Here I train-test splitted the data.

In [67]:
X_train = []
X_test = []
y_train = []
y_test = []
for i in X:
    X_tr, X_te, y_tr, y_te = train_test_split(X_state, y_state, test_size = 0.2, random_state = 45)
    X_train.append(X_tr)
    X_test.append(X_te)
    y_train.append(y_tr)
    y_test.append(y_te)

Here I do all the pipelines of scaling, training the data and finally make a grid search for the best params.

In [71]:


search_space = [
  {'regressor': [LinearRegression()]},
  {'regressor': [Lasso()], 'regressor__alpha': [0.1, 1, 10, 20, 30]},
  {'regressor': [Ridge()], 'regressor__alpha': [0.1, 1, 10, 20, 30]}
]
pipeline = Pipeline([('scale', StandardScaler()), ('regressor', LinearRegression())])

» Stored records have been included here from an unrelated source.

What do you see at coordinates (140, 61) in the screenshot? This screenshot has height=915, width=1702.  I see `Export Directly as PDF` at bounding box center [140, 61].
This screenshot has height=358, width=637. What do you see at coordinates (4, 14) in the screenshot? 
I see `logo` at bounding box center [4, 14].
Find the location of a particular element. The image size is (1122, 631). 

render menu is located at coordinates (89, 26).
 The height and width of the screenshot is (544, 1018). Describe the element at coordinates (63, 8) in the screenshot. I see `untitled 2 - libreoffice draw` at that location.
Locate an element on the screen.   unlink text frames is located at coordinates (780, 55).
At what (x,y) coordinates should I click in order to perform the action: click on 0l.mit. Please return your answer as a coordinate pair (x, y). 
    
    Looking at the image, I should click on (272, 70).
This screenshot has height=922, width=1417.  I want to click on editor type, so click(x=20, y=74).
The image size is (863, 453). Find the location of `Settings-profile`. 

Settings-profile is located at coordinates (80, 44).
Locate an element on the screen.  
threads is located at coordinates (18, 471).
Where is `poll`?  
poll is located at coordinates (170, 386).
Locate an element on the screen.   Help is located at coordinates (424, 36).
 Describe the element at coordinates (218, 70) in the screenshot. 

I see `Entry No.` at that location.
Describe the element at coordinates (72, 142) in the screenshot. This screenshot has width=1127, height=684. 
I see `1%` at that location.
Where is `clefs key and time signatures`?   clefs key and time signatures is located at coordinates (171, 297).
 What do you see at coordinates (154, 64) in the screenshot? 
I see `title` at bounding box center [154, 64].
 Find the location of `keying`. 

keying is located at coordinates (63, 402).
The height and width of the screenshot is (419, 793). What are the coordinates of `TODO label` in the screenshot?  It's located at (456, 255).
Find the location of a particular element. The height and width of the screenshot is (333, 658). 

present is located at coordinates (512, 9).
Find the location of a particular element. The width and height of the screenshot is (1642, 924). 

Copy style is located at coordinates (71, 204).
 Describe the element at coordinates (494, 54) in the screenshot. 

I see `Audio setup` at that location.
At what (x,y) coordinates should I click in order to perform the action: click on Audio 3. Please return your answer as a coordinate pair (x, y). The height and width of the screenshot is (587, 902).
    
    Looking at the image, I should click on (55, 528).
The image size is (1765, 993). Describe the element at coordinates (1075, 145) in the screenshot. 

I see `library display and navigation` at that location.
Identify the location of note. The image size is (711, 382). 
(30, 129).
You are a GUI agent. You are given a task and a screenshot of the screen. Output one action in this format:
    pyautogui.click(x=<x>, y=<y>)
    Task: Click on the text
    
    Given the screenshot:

gs = GridSearchCV(estimator= pipeline, param_grid=search_space)

for i in range(len(X_train)):
  gs.fit(X_train[i], y_train[i])
  best_model = gs.best_estimator_
  print("{}Best model:".format(i), best_model.named_steps['regressor'])
  print("{}Best score:".format(i), gs.best_score_)


ls = Lasso(alpha=40)

for i in range(len(X_train)):
  ls.fit(X_train[i], y_train[i])
  print(i, ls.score(X_test[i], y_test[i]))



0Best model: Ridge(alpha=1)
0Best score: 0.47549893309589597
1Best model: Ridge(alpha=1)
1Best score: 0.47549893309589597
2Best model: Ridge(alpha=1)
2Best score: 0.47549893309589597
0 0.278676994191268
1 0.278676994191268
2 0.278676994191268


## Conclusions

I was thinking on combining the predictions each dataframe can make by doing, but by looking at the performance of each models I came to the conclussion that this data cannot be used for the purposes of predicting a mexican salary.